TASK LIST ::
a - Reproduce word for word the part of the passage on the Proffitts' loan modification that begins at the words "An unspecified period of weeks" and ends after the words "fearing foreclosure, agreed.".
b - In the passage on the Proffitts' loan modification, what interest rate did the July 2008 proposed modification carry?

PROVIDED TEXT ::
In late 2007, while facing foreclosure, the Proffitts pleaded for another loan modification. They submitted further financial information to ASC. While that modification request was under consideration, the Proffitts arranged for two mortgage payments to be automatically deducted from their checking account in February 2008 to avoid more arrearages. ASC refused to receive the payments. It told the Proffitts to send more financial information, "sit tight," and not send any more payments. (Id. ¶ 24).

The Proffitts contacted ASC again about the loan modification after an unspecified period of time passed. ASC said it had not received their paperwork. The Proffitts sent it again by certified mail. When the Proffitts called back some time later, ASC again denied receiving the materials. The Proffitts, however, mentioned their return receipt signed by an ASC agent. There is no discussion in the complaint about ASC's response to that receipt confirmation.

An unspecified period of weeks passed with the Proffitts contacting ASC at various times. They were told the same instructions as recounted above, presumably to wait and see and not send further payments. In April 2008, they received from ASC a notice of foreclosure. A proposed loan modification followed in July 2008. It increased both their indebtedness and payments. The interest rate was 10.375%. The Proffitts, fearing foreclosure, agreed.

SOURCE DATA ::

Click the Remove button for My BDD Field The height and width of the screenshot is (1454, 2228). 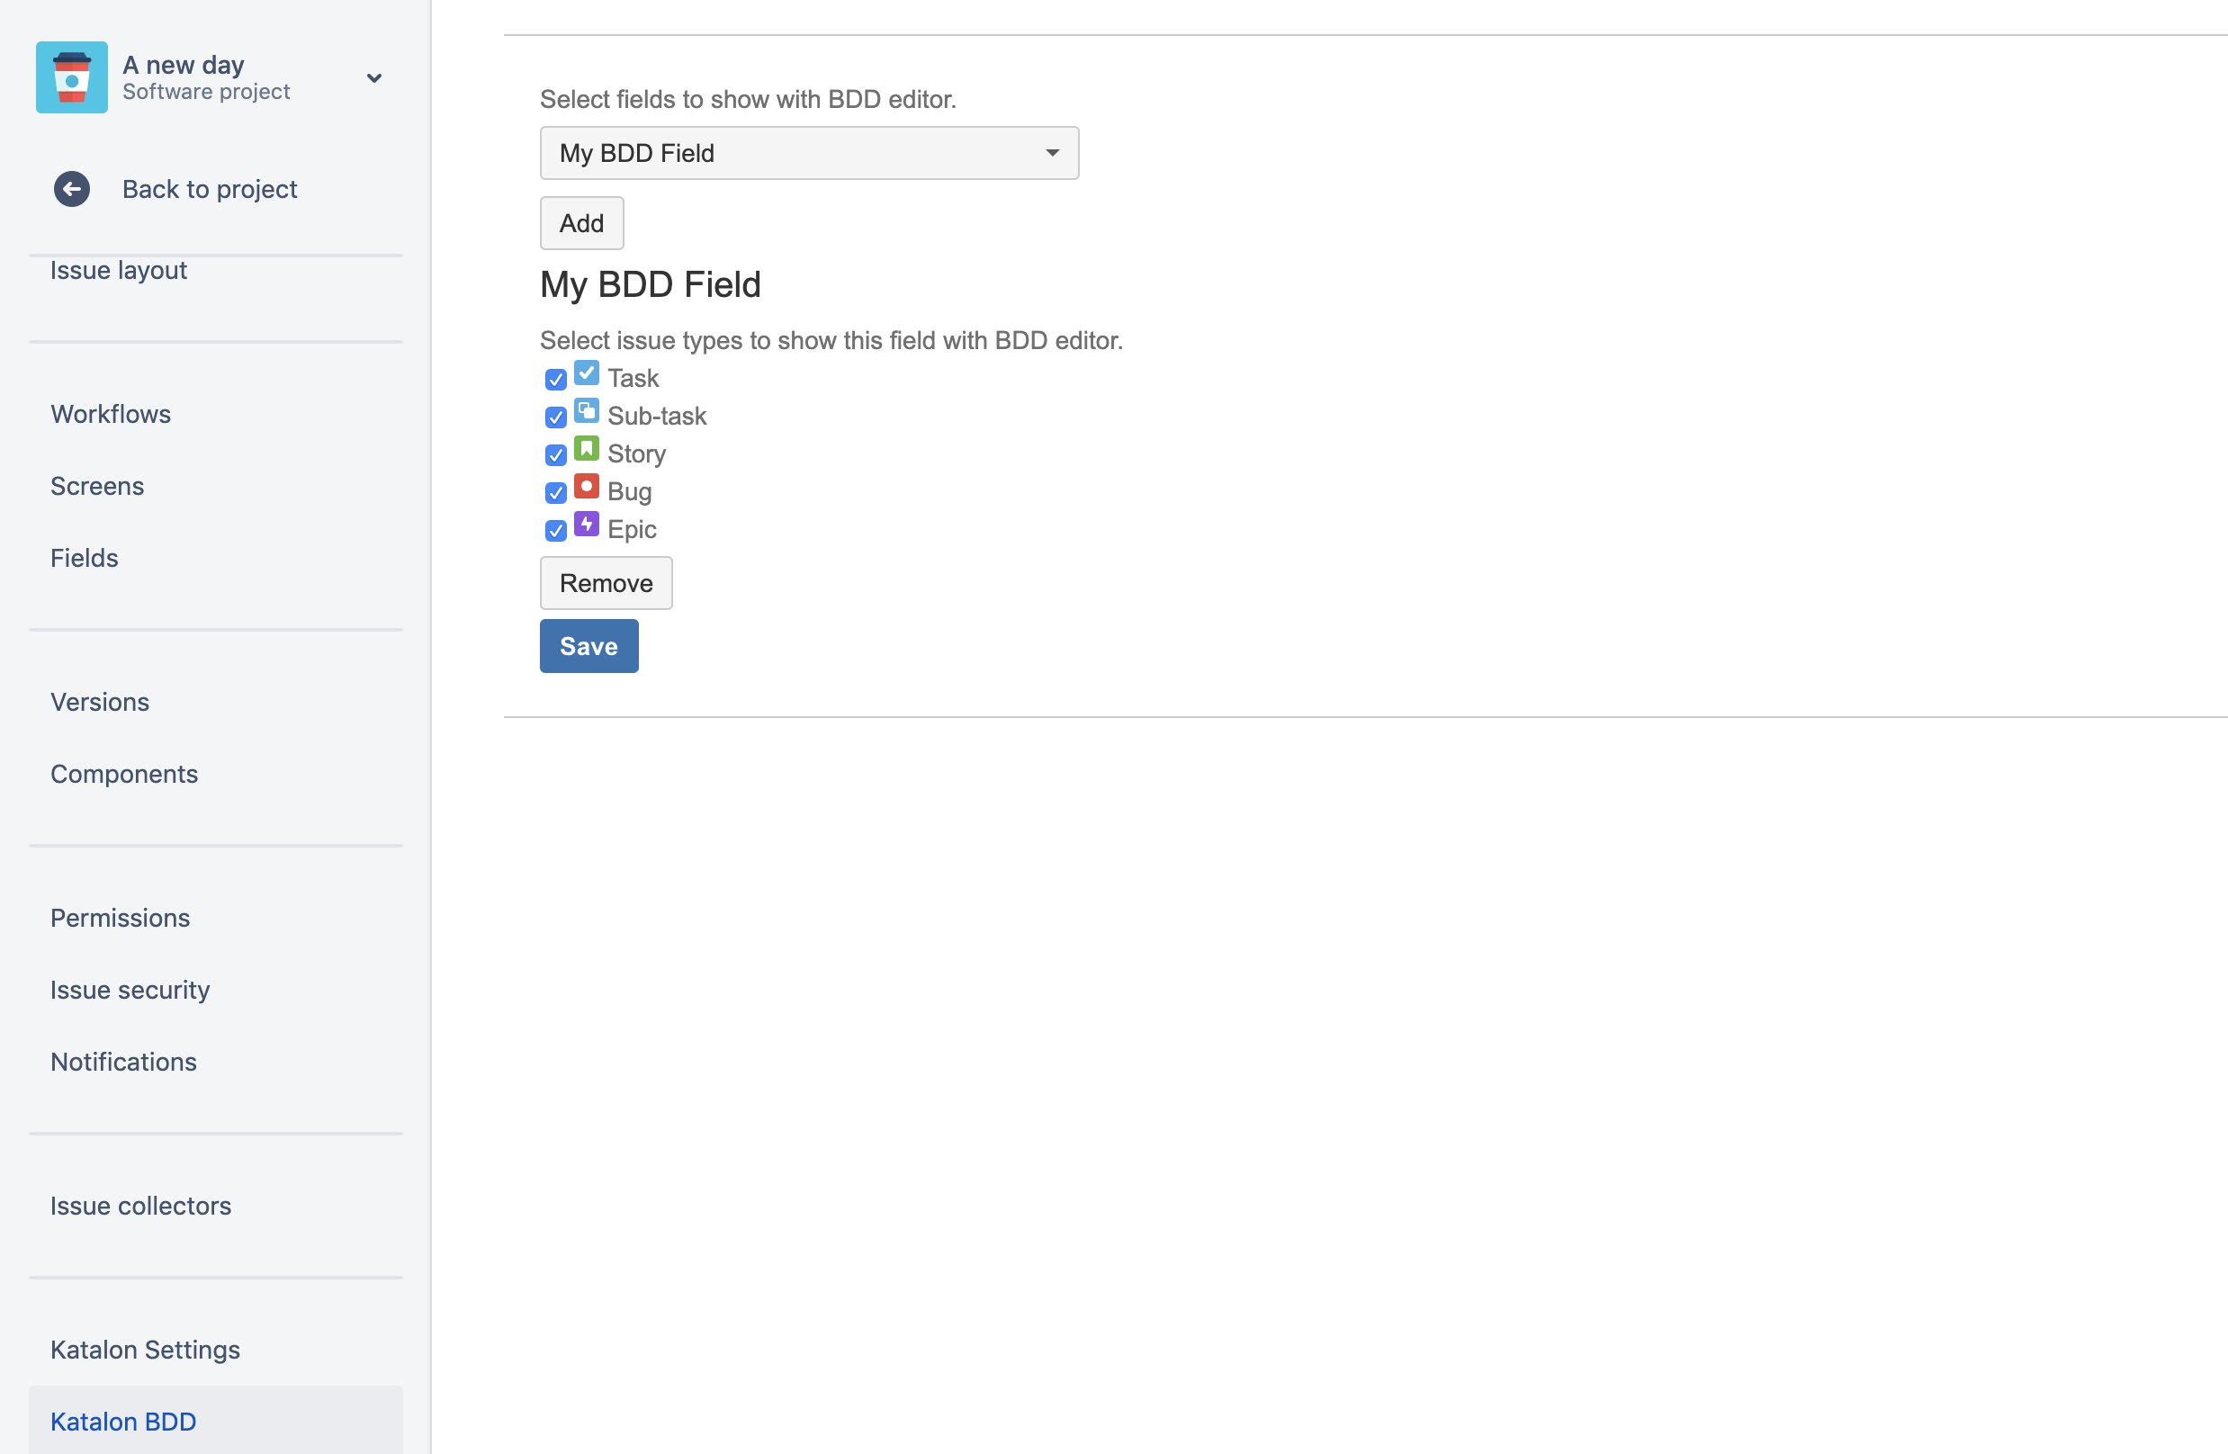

RESULTS OF THE TASKS ::
a -
An unspecified period of weeks passed with the Proffitts contacting ASC at various times. They were told the same instructions as recounted above, presumably to wait and see and not send further payments. In April 2008, they received from ASC a notice of foreclosure. A proposed loan modification followed in July 2008. It increased both their indebtedness and payments. The interest rate was 10.375%. The Proffitts, fearing foreclosure, agreed.

b - 10.375%